**Study text**
::::

But Mailer always returns to himself. With an "egotism of curious disproportions," he catalogues his breakfast menus, his cures for the common cancers, even the virtues of each of his four wives. Sometimes he is the little boy full of comic-strip fantasies about riding around in a red helicopter, taking on the whole might of the U.S. Air Force and of "corporation-land" by shooting paint at the enemy choppers. At other times he fancies himself an exiled princeling (though from what country defies the imagination).
Often, he reveals himself as an archconservative who dislikes mass man and the whole modern era with its shoddy workmanship--one can almost see him in an English county seat decrying the servant problem and denouncing Labour amid outraged pipe smoke. He accurately describes himself as neo-Victorian in regard to sex; he speaks ill of homosexuality and masturbation, and proclaims that "without guilt, sex was meaningless." In fact, one sometimes wonders whether Mailer is not really an undercover agent of the old order, trying to undermine the Left from within.

::::

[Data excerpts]
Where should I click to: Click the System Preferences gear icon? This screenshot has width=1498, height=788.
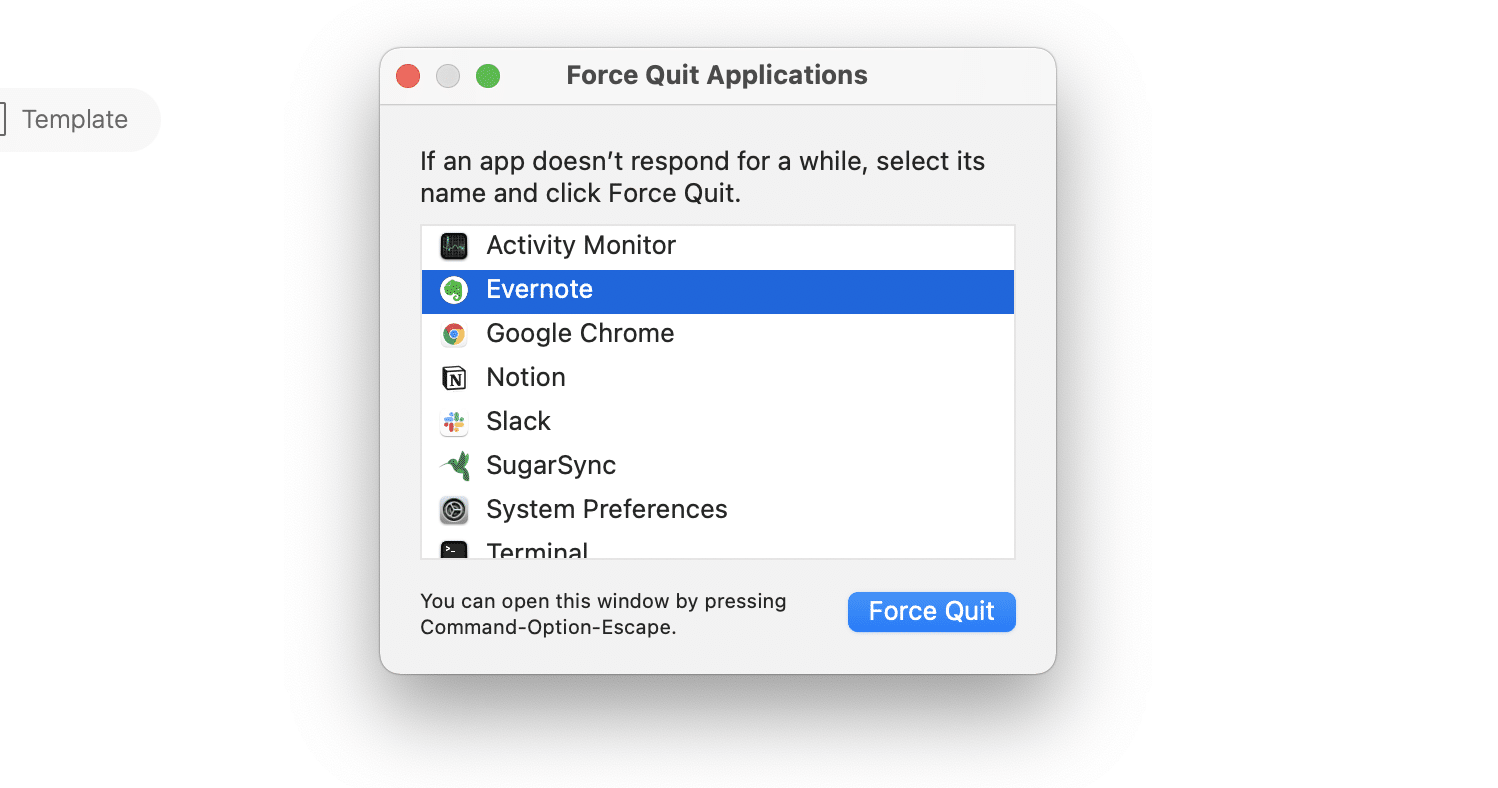pos(454,510)
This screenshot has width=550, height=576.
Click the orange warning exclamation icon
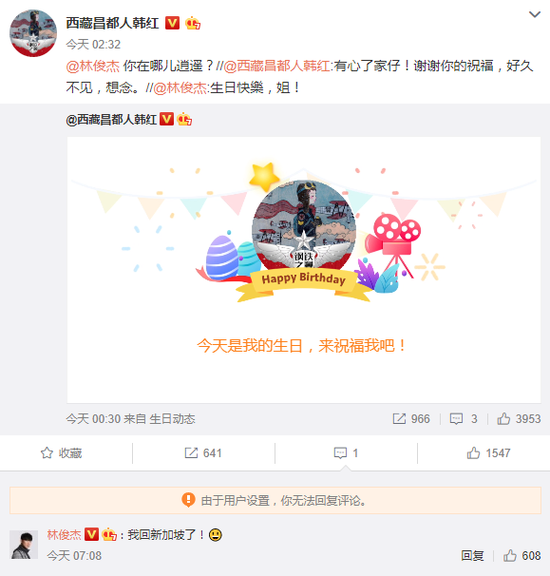pyautogui.click(x=188, y=500)
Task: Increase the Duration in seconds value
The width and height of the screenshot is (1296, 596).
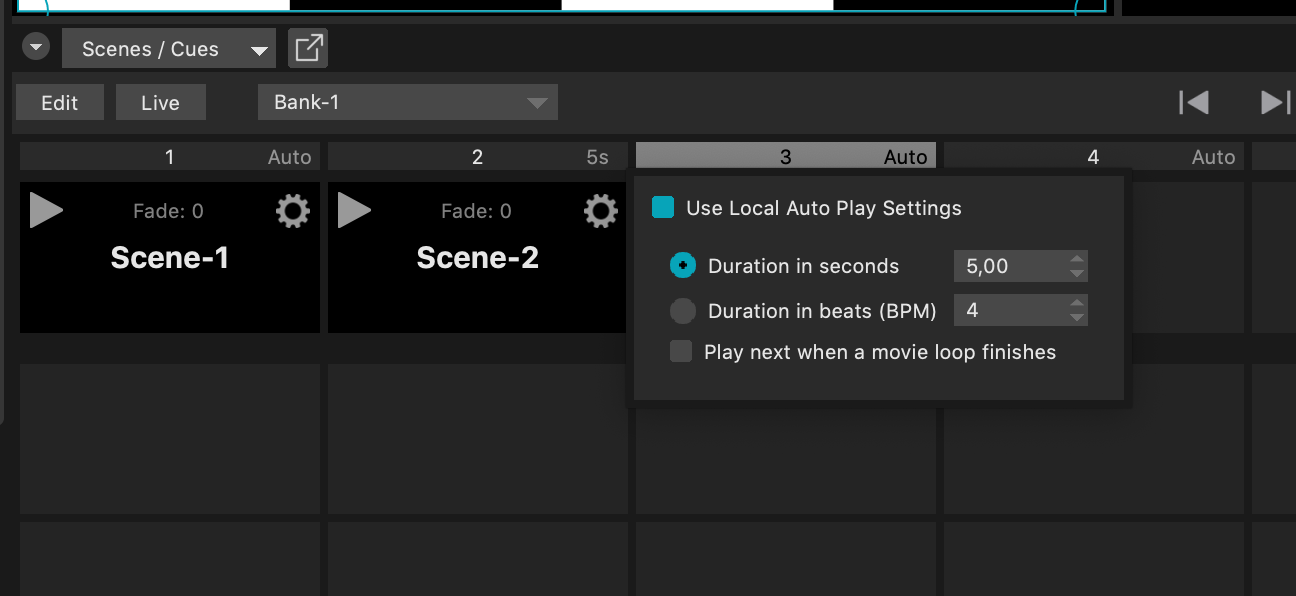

::::

**Tasks for this exercise**
1. Reproduce the Mailer passage word for word, everything from "But Mailer always" down to "defies the imagination).".
2. For each statement, answer yes or no according to the Mailer passage, and quote the deciding words: (a) Mailer describes himself as neo-Victorian in regard to sex. (b) Mailer catalogues the virtues of each of his three wives. (c) In one fantasy, Mailer shoots paint at enemy choppers.
The entries have no connection to the Mailer passage.

**Per-task answers**
1.
But Mailer always returns to himself. With an "egotism of curious disproportions," he catalogues his breakfast menus, his cures for the common cancers, even the virtues of each of his four wives. Sometimes he is the little boy full of comic-strip fantasies about riding around in a red helicopter, taking on the whole might of the U.S. Air Force and of "corporation-land" by shooting paint at the enemy choppers. At other times he fancies himself an exiled princeling (though from what country defies the imagination).

2.
(a) Yes: "He accurately describes himself as neo-Victorian in regard to sex"
(b) No: "even the virtues of each of his four wives"
(c) Yes: "by shooting paint at the enemy choppers"